I am a fervent reader, a multi-media artist, an avid kayaker, and a prolific writer. I write encyclopedia entries, a blog, handbooks, a web comic, fan mail, newsletters, my own line of sarcastic greeting cards, newspaper articles, letters to editors, proposals, poems, lectures, policy research papers, and lengthy epistles to friends.
When I’m not writing, I’m discussing ideas with friends and colleagues over Skype, editing for clients, outlining my next research project, helping my family, collaborating with my writing group, organizing academic conferences, attending book club meetings, and hosting lavish tea parties.
My goal for the Sitka Fellows Program is to produce my first non-fiction graphic novel. My book will focus on the events surrounding statehood for Alaska (1959) and the formation of Nunavut (1999) from an outsider’s perspective. My ongoing dissertation project interrogates mainstream American and Canadian perceptions of the most northern parts of North America. From resource extraction to Arctic sovereignty, northern areas are of pressing interest to outsiders, but misunderstandings persist about the political concerns of northern communities as well as the history behind current issues. Sharing part of my dissertation research in graphic form will be useful to my own students as well as other educators and curious members of the public.
In my book, I will weave a narrative of nation-building, exploration, and northern fascination that spans four countries and six centuries. By incorporating a range of materials, including newspaper articles, photographs, cartoons, maps, comic book characters, film stills, excerpts from novels, poems, and interviews, I will compose a compelling story that transforms the way scholars, students, and the public think about the North. It will be a treasure trove of lost or forgotten materials regarding key moments of state formation in North America. Inspired by Sarah Hurst’s comic book A Native Lad: Benny Benson Tells Alaska’s Story and Howard Zinn’s graphic textbook A People’s History of American Empire, my book’s commentary will be a useful classroom resource for introducing new ways of thinking about and engaging with the historical and contemporary issues facing northern places and peoples.
In my quest to prepare my first book, I have combed through libraries, sought out rare comic books, attended conferences, written articles, delivered guest lectures, tracked down antique maps of North America, scrolled through microfiche, and participated in collaborative seminars. With so much research logged in my head and my hard drive, the next step is to create the book, preferably in a quiet, transformational environment.

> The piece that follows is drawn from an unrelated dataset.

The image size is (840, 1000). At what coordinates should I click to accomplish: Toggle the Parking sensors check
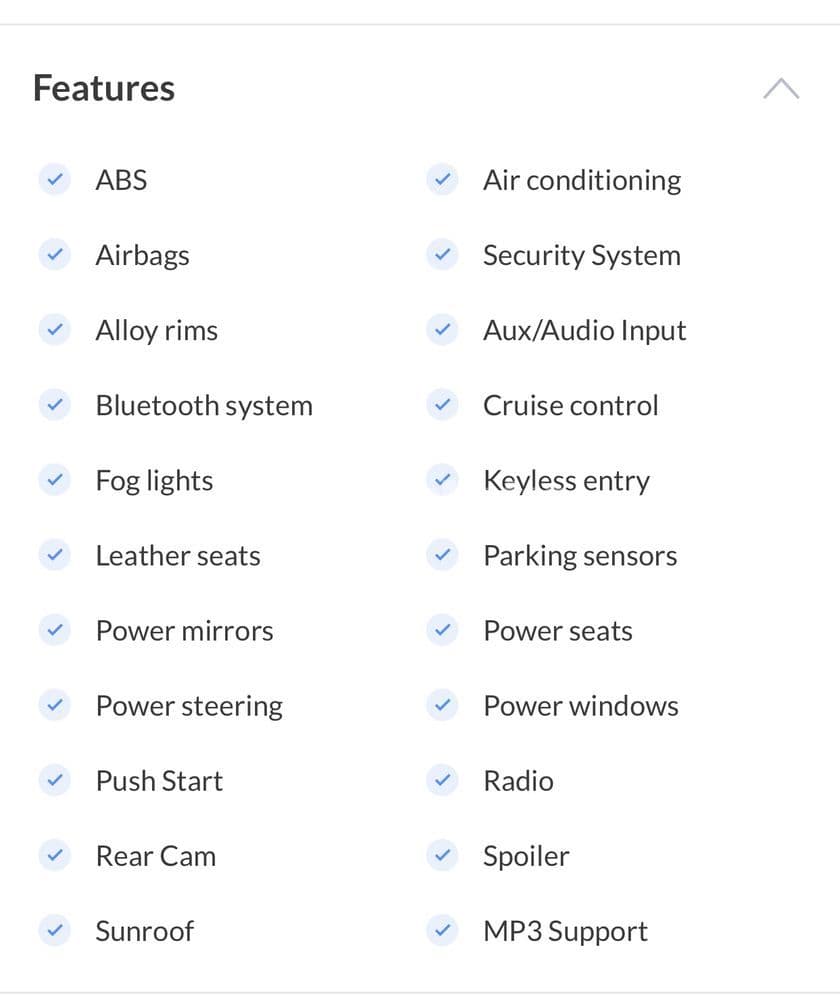[x=442, y=555]
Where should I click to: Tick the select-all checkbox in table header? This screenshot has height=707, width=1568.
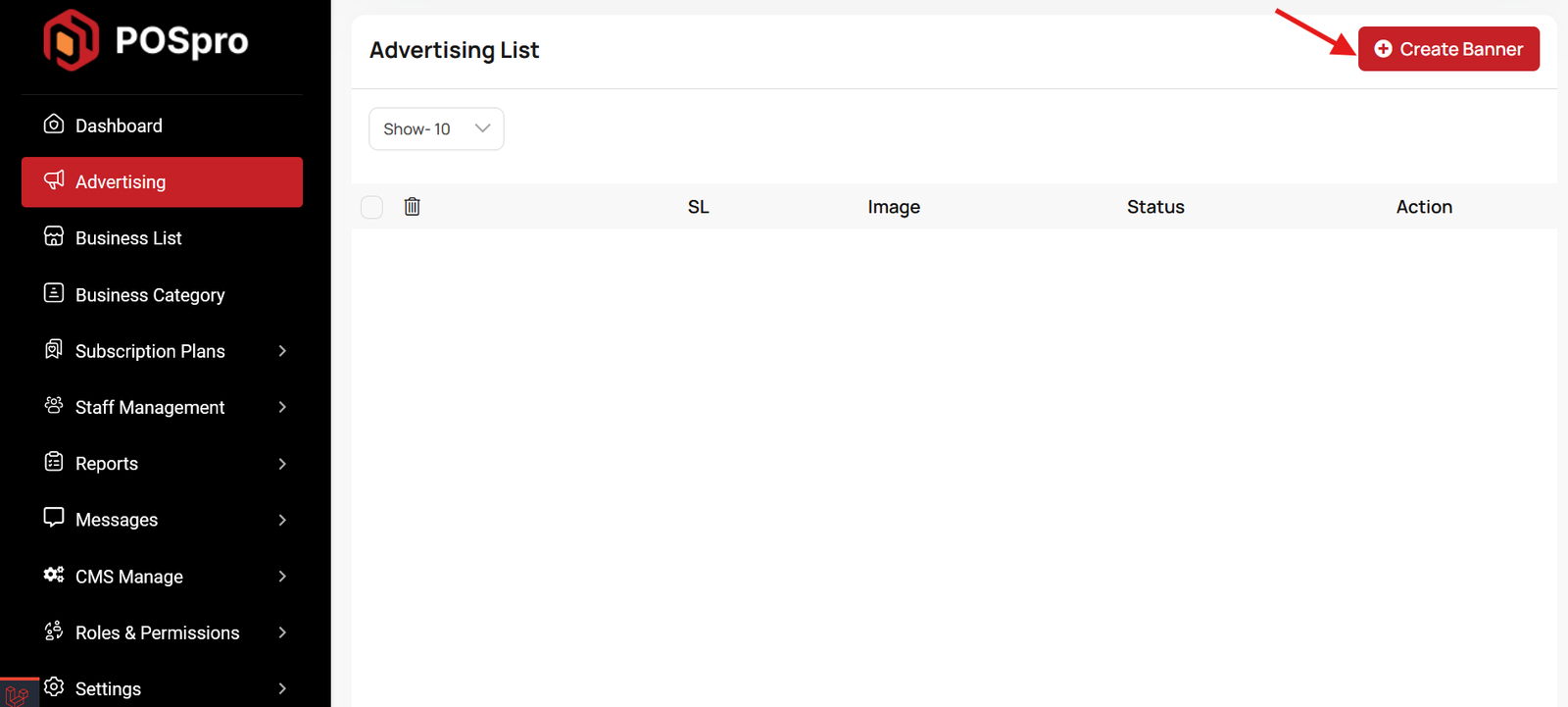(x=371, y=207)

To work, I need only a desk, tea kettle, lamp, and collegial conversations. Along with my research materials, I will bring my passion for collaboration, my earnest interest in others, and my friendly disposition to Sitka. I have yet to live in a northern community, and I would welcome the opportunity for first-hand experience in a place that I have studied for so long. The Fellows Program promises to be a stimulating and rewarding experience in my ongoing pursuit of knowledge and an ideal forum for completing my innovative project.